Vor wenigen Tagen berichteten die Zeitungen, dass Sondengänger und Raubgräber in Rheinland-Pfalz einen sensationellen römischen Schatz gefunden, ihn illegal ausgegraben, die für die Geschichtskenntnis unverzichtbaren Fundzusammenhänge zerstört und einen Teil der Stücke bereits verhökert haben. Der Kommentar der zuständigen Ministerin: Durch derartige Raubgräberei entsteht großer Schaden. Nicht nur für die Wissenschaft, sondern auch für die Allgemeinheit. Für derart triviale Absonderungen brauchen wir keine Kultur- und Denkmalpolitiker! Wir bräuchten Sie, damit Sie die für das Gemeinwohl wichtigen Regeln schaffen und deren Einhaltung sicherstellen. Das Erhalten der Bodendenkmäler dient dem Gemeinwohl!

§ Aufgabe: Übertrage den Satz „Durch derartige Raubgräberei entsteht großer Schaden.“ aus dem ausgewählten Text ins Englische. Die Zeilen haben damit nichts zu tun.

§ Gegebene Daten:
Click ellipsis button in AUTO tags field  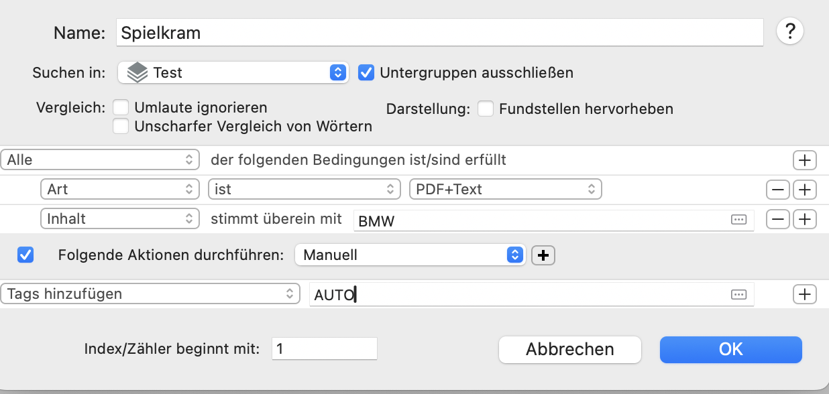tap(738, 294)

§ Antwort: Such illegal looting of archaeological sites causes great damage.